> _TASK DESCRIPTION_
A faithful copy of each entry below is expected, with the images removed.

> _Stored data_
--- --- ---
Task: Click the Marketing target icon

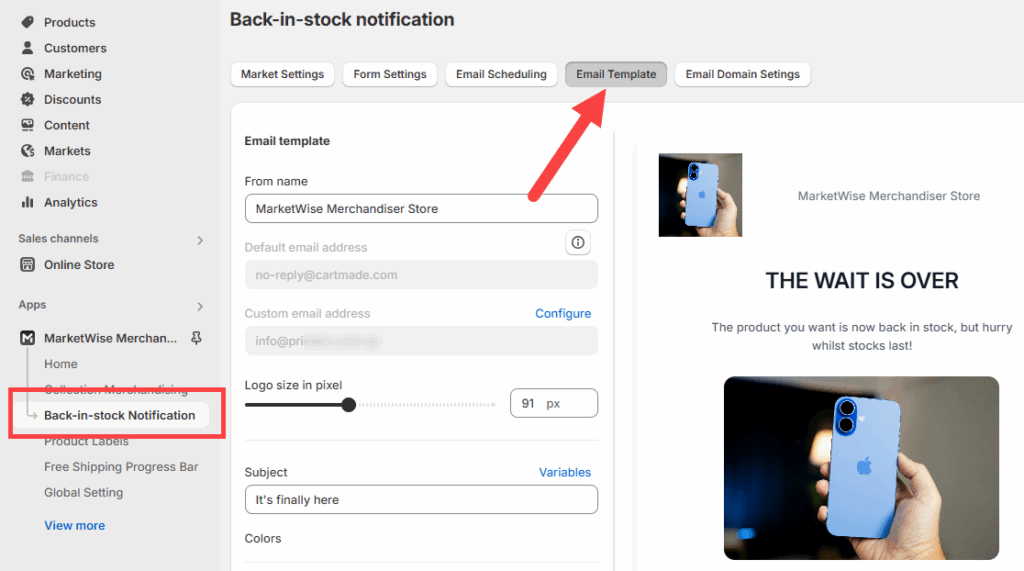Action: point(27,74)
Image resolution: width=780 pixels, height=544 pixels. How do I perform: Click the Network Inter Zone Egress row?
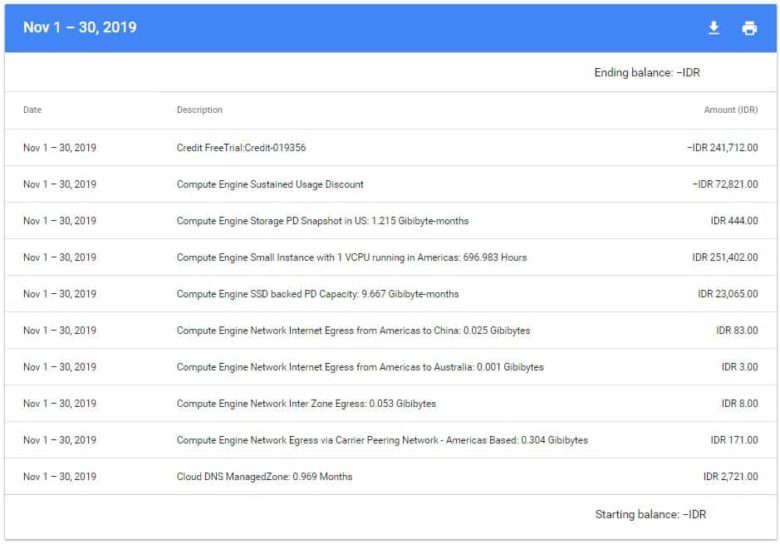[x=390, y=403]
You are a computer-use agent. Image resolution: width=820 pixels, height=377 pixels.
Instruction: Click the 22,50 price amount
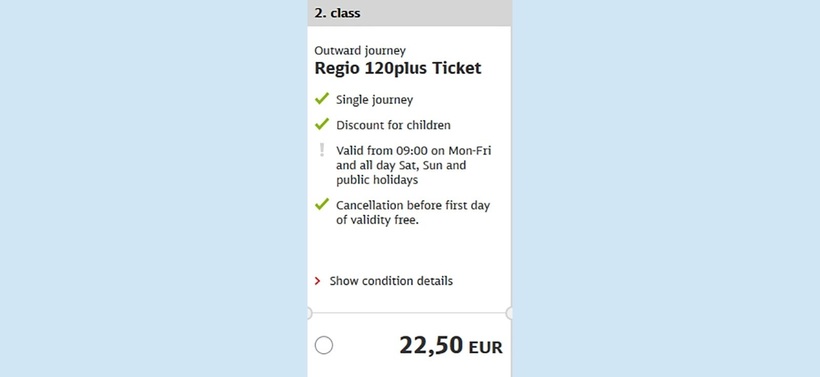pos(431,346)
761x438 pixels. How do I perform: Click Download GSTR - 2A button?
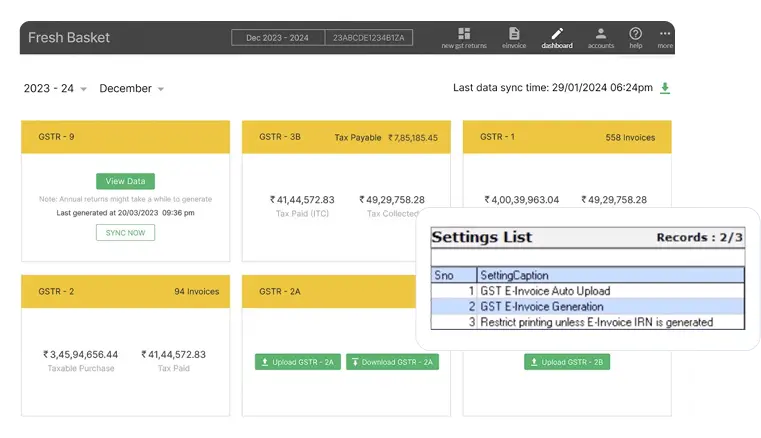(x=393, y=362)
--- --- ---
> _RESPONSE_
Task: Click the Marketing target icon

Action: point(27,74)
Image resolution: width=780 pixels, height=544 pixels. How do I perform: Click the Network Inter Zone Egress row?
[x=390, y=403]
You are a computer-use agent. Image resolution: width=820 pixels, height=377 pixels.
Instruction: Click the 22,50 price amount
pos(431,346)
761x438 pixels. How do I perform: Click Download GSTR - 2A button?
(x=393, y=362)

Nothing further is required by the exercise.